**BRIEF:**
Please transcribe exactly, and only, the lines of the data below between the line holding "[Visit Oriental Chai BIO] (1785, 907)" and the line holding "Image resolution: width=455, height=2576.", inclusive.

**DATA UNDER STUDY:**

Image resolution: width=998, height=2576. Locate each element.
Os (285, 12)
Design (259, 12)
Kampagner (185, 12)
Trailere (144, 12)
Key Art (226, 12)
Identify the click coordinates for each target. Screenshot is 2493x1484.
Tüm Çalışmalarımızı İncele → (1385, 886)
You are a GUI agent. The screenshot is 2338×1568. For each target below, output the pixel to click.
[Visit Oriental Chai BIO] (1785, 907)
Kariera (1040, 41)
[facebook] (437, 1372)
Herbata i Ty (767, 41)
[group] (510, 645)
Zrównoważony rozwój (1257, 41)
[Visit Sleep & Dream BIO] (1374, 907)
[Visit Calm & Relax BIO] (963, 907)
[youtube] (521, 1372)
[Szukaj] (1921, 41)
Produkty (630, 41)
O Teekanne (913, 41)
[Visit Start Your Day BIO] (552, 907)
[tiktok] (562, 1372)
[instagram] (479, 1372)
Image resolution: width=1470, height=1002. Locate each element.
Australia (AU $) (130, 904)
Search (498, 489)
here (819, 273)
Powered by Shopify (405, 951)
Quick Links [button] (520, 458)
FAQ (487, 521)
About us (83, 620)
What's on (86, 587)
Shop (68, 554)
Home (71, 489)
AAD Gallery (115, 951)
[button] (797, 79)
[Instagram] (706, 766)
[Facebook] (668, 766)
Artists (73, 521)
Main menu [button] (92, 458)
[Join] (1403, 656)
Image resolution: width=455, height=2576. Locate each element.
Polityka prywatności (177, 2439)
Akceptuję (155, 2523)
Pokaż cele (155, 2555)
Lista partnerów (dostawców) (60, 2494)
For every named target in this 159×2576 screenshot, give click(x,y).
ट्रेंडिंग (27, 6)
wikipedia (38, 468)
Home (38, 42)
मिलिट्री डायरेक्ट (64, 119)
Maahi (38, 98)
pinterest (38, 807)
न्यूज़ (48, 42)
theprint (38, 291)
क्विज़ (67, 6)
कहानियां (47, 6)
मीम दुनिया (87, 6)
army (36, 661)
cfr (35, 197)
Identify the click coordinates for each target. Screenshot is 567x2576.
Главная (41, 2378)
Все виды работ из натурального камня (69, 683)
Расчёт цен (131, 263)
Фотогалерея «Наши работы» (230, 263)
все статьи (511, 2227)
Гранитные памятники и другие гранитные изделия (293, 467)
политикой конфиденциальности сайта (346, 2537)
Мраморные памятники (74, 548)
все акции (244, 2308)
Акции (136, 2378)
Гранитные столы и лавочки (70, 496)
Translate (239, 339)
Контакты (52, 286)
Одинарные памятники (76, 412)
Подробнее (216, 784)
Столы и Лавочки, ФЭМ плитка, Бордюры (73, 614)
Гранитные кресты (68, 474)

**SOLUTION TO THIS TASK:**
[Visit Oriental Chai BIO] (1785, 907)
Kariera (1040, 41)
[facebook] (437, 1372)
Herbata i Ty (767, 41)
[group] (510, 645)
Zrównoważony rozwój (1257, 41)
[Visit Sleep & Dream BIO] (1374, 907)
[Visit Calm & Relax BIO] (963, 907)
[youtube] (521, 1372)
[Szukaj] (1921, 41)
Produkty (630, 41)
O Teekanne (913, 41)
[Visit Start Your Day BIO] (552, 907)
[tiktok] (562, 1372)
[instagram] (479, 1372)
Image resolution: width=1470, height=1002. Locate each element.
Australia (AU $) (130, 904)
Search (498, 489)
here (819, 273)
Powered by Shopify (405, 951)
Quick Links [button] (520, 458)
FAQ (487, 521)
About us (83, 620)
What's on (86, 587)
Shop (68, 554)
Home (71, 489)
AAD Gallery (115, 951)
[button] (797, 79)
[Instagram] (706, 766)
[Facebook] (668, 766)
Artists (73, 521)
Main menu [button] (92, 458)
[Join] (1403, 656)
Image resolution: width=455, height=2576. Locate each element.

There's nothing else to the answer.